Quelle analgésie postopératoire après une chirurgie abdominale ?

Parmi les blocs régionaux trans-musculaires utilisés pour réduire la douleur postopératoire, le plus répandu est le bloc TAP (à travers le muscle transverse de l’abdomen), mais il faut en effectuer deux pour les laparotomies importantes ; il existe aussi une technique d’infiltration chirurgicale, par cathéter dans l’espace pré-péritonéal (CPP), qui est facile d’exécution, tant pour la pose que pour le contrôle ultérieur.

Le bloc régional du carré des lombes (BRCL) dépose l’anesthésique à proximité de ce muscle afin d’anesthésier les nerfs lombaires, bloqués de T7 à L1.

Bloc régional du carré des lombes ou infiltration par cathéter dans l’espace pré-péritonéal

Des auteurs australiens ont comparé CCP et BRCL échoguidé dans l’analgésie postopératoire après chirurgie abdominale lourde. Ils ont inclus, de 2016 à 2018 tous les adultes de stade ASA (American Society of Anaesthesiologists) 1 à 3, ayant une incision xipho-pubienne, opérés à froid, en dehors de la grossesse, non handicapés mentaux ni traités au long cours par opiacés, ni allergiques à la xylocaïne. Les malades avaient eu par ailleurs une anesthésie générale avec anesthésiques halogénés, propofol et curares.

Les patients tirés au sort pour une infiltration par CPP recevaient, via un cathéter placé par le chirurgien dans l’espace pré-péritonéal au sommet de l’incision, de la ropivacaïne à 0,2 % (3 mg/kg) après infiltration des couches aponévrotiques de l’incision (20 ml dans le plan sous-cutané, 20 ml sous aponévrotique et 20 ml dans le plan pré-péritonéal). L’infusion dans cet espace était poursuivie pendant 48 h. Les patients randomisés pour un BRCL étaient placés en décubitus latéral en fin d’intervention et, sous échoguidage, on infiltrait 20 ml de ropivacaïne à 0,375 % à la face antérieure du carré des lombes laissant ici aussi en place un cathéter pour infiltration ultérieure continue durant 48 h. Un test à la glace 1 h après l’intervention permettait de définir les métamères intéressés. Tous les opérés recevaient 1x 4 g/j de paracétamol, et certains un bolus de fentanyl.

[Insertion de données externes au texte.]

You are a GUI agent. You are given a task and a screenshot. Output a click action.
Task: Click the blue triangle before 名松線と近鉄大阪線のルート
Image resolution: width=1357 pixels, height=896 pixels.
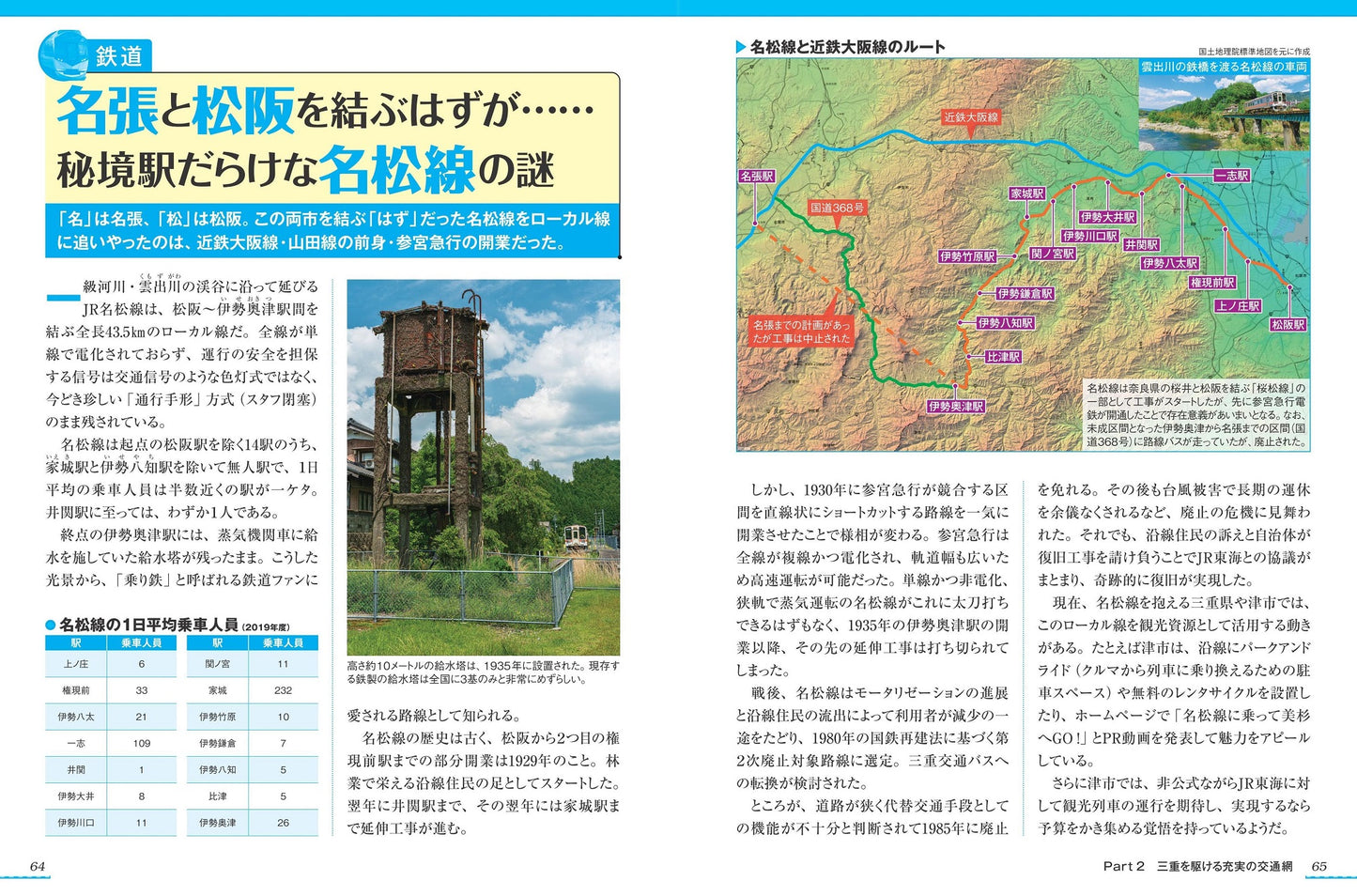[741, 47]
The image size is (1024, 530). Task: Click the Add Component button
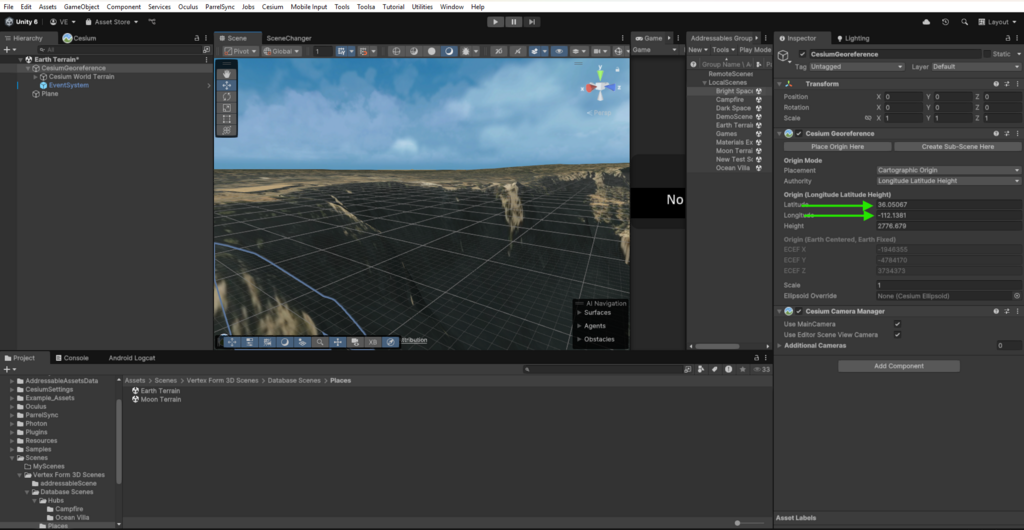tap(898, 366)
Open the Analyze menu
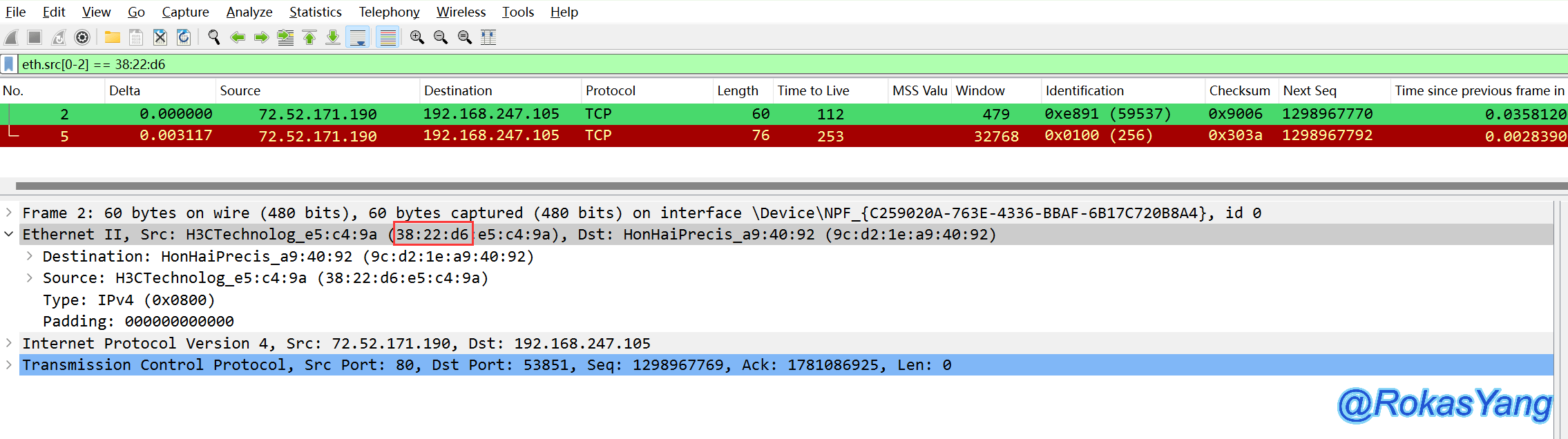Screen dimensions: 1568x439 (x=249, y=12)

Sédation plus complète avec le bloc mais des patients moins satisfaits

Un personnel soignant indépendant a évalué les scores de douleur à J1 et J2, notamment lors de la toux, ainsi que les effets secondaires. Une échelle a défini 4 catégories : soulagement total, soulagement, amélioration relative, aucun effet. La surveillance (par téléphone) a duré un mois.

Il y avait 41 patients dans le groupe CPP et 40 dans le groupe BRCL, les 2 groupes étant comparables (âge, sex ratio, stade ASA, type d’interventions, etc.)

Les scores de douleur à la toux ont été similaires, mais la sédation au repos a été plus complète dans le groupe BRCL. Toutefois, les scores de satisfaction y ont été plus faibles à J2 et à J 30 que ceux des patients du groupe CPP, pour lesquels la prise en charge s’est révélée moins onéreuse (350 euros). Les effets secondaires, et les blocs non homogènes ont été rares (2cas). Le recours à des opiacés supplémentaires a été faible et d’importance égale dans les deux groupes.

Pour des raisons de facilité et de coût, il faut privilégier la technique du cathéter pré-péritonéal.

Dr Jean-Fred Warlin

Référence
Rao Kadam V et coll. : Comparison of ultrasound-guided transmuscular quadratus lumborum block catheter technique with surgical pre-peritoneal catheter for analgesia in abdominal surgery: a randomized controlled trial. Anaesthesia, 2019;74:1381-1388.